Over the years, I have witnessed many intelligent leaders stumble while leading change. A few because of external challenges or outright hostility; most because they did not recognize what being a leader means nowadays in the fast-moving economy of the 21st century. Without trying to be exhaustive, I want to address how organizational change often becomes a personal dilemma for leaders.
You don’t choose change, it chooses you
Truth is that by the time leaders consider the need for drastic change, they have already experienced loss of control and stress:
- something is not going as they had hoped,
- worse, it has gone completely awry,
- often, they are in conflict with others about what to do next.
The specters of poor performance and failure haunt the leader’s thoughts. Self-protection rather than change is more the mood of the moment.

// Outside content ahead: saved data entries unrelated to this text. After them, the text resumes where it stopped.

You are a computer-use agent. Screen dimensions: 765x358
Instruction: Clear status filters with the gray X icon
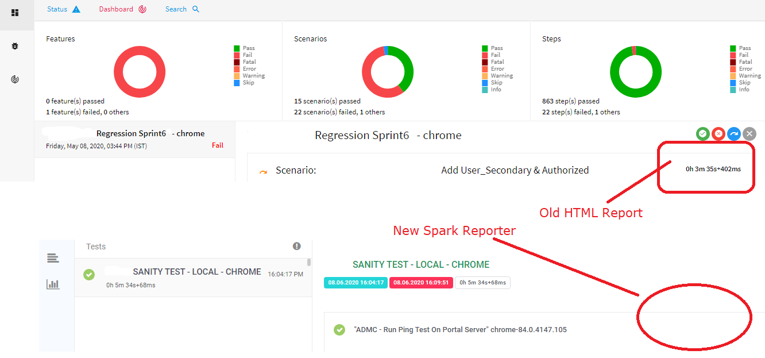[749, 133]
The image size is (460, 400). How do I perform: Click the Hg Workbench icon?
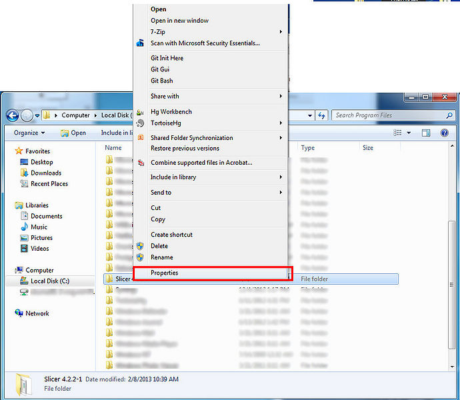click(x=140, y=112)
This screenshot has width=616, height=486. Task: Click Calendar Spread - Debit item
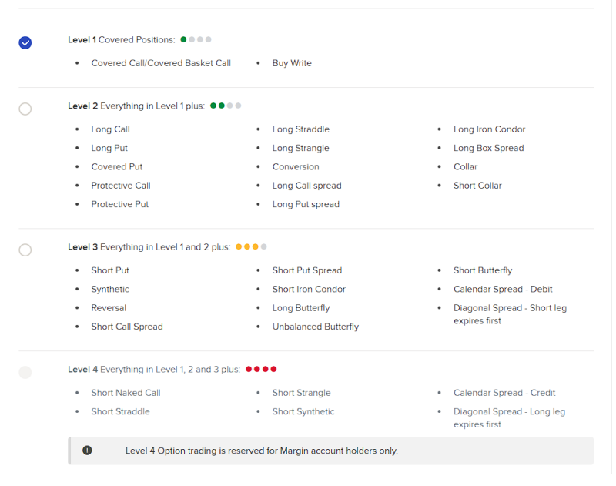point(503,289)
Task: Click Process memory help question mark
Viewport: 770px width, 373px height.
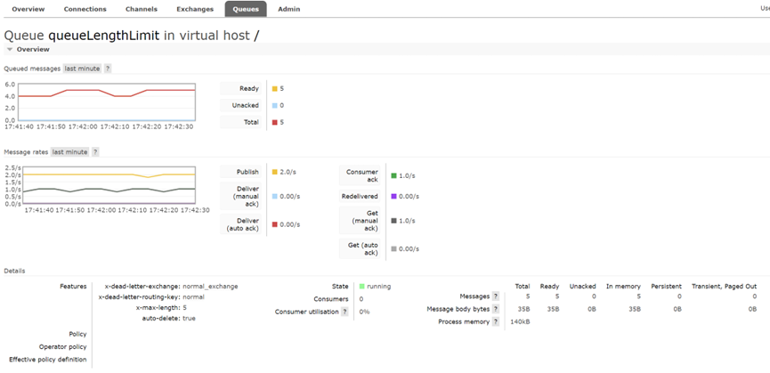Action: pos(496,322)
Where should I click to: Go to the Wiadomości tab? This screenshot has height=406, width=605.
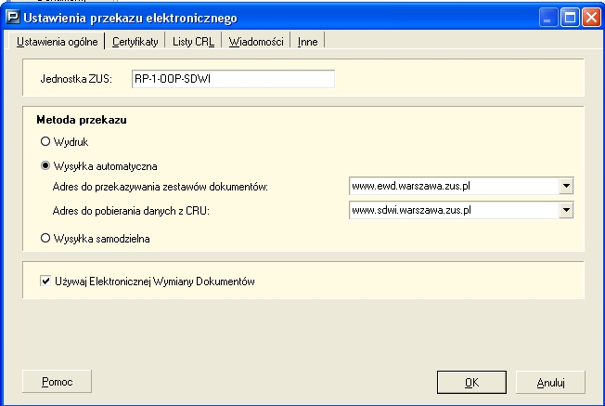(257, 42)
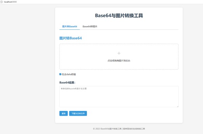Image resolution: width=203 pixels, height=134 pixels.
Task: Click the blue 图片转Base64 section heading
Action: [x=71, y=38]
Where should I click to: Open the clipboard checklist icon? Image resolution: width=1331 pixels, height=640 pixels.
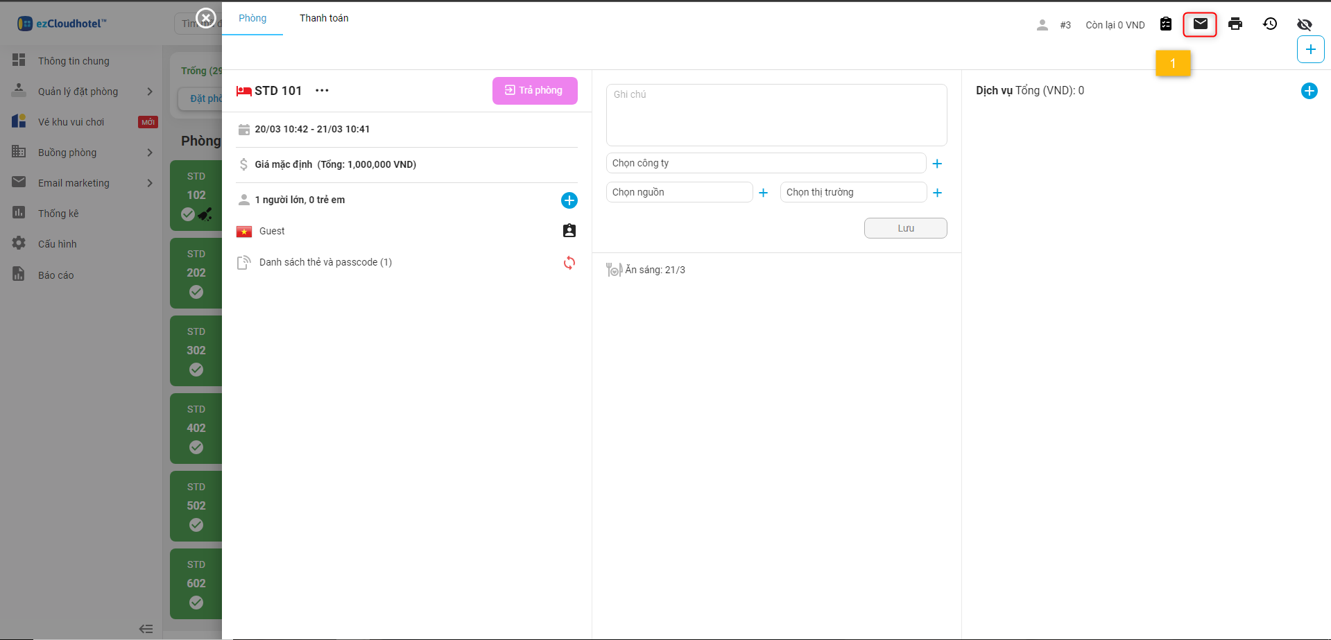point(1166,24)
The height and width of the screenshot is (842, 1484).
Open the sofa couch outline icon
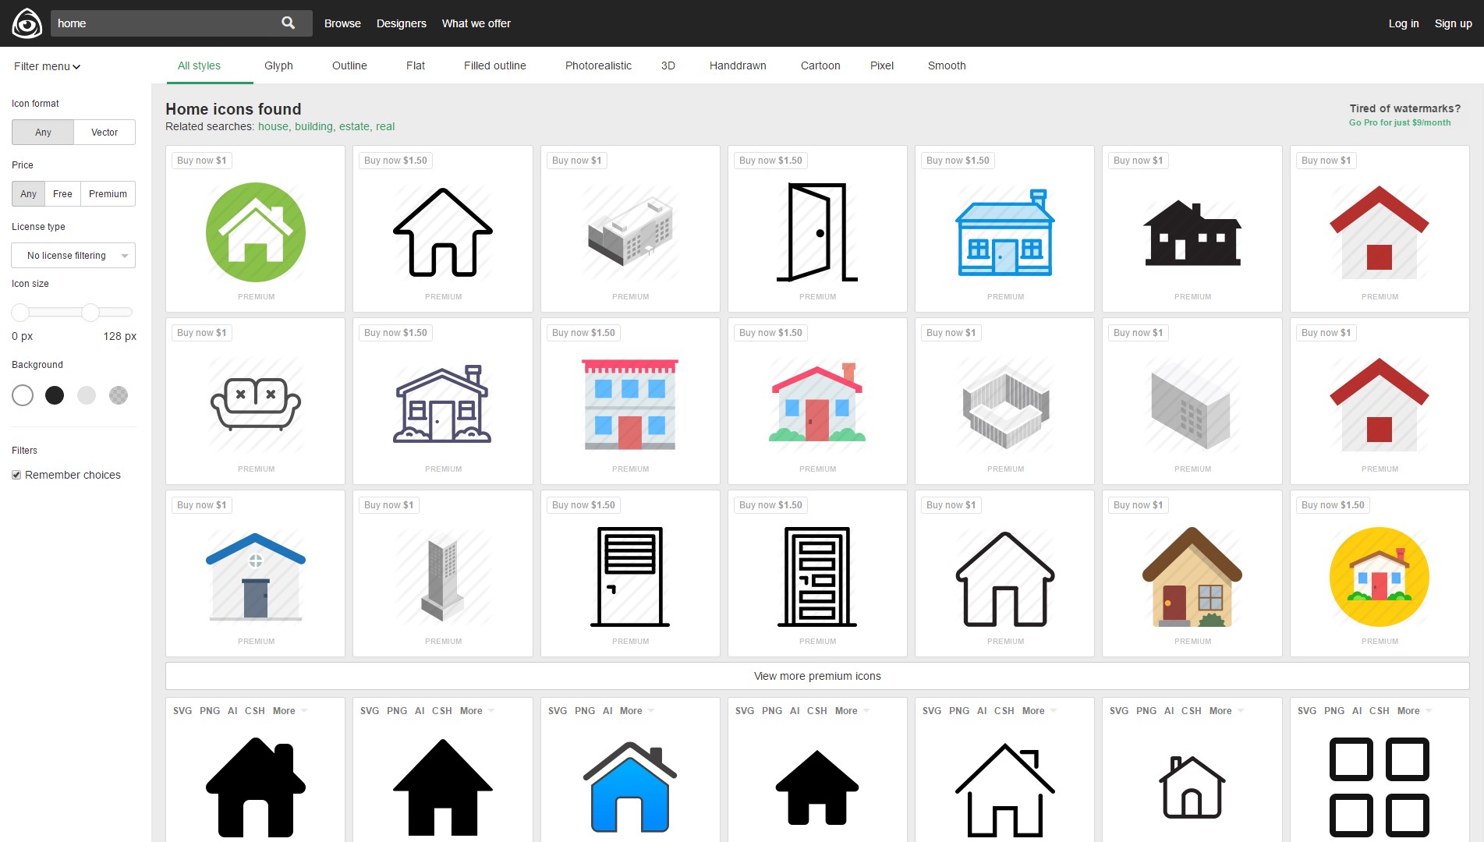point(256,404)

The old way got you in hot water
The first step is to acknowledge that whatever contributed to the present challenge, it will not be resolved by doing more of the same. Remember Einstein’s wisdom: “We cannot solve our problems with the same thinking we used when we created them.” This is the time for daring. When confronted by a vexing challenge, the wise leader must leave the beaten path and venture into unknown territories, however uncomfortable that may be.
Finding a new way
And here the leader sets off on a new journey. In this phase, many leaders realize that finding the new path requires a new approach. Things must change, and quickly. Different conversations need to happen where people openly share to what they know, think and feel about the situation, and are willing to step into creating a new future. At that moment, they are eager to consider unfamiliar ways and to seek the help of others, often external consultants.
During the ensuing first meeting with the new resources that have been called in, the leader embraces a new vision and, more often than not, requests a proposal; something tangible they can act on. A mere formality. They want to start “yesterday.” A proposal is therefore sent summarizing the highlights discussed during the exploratory meeting. There is momentum.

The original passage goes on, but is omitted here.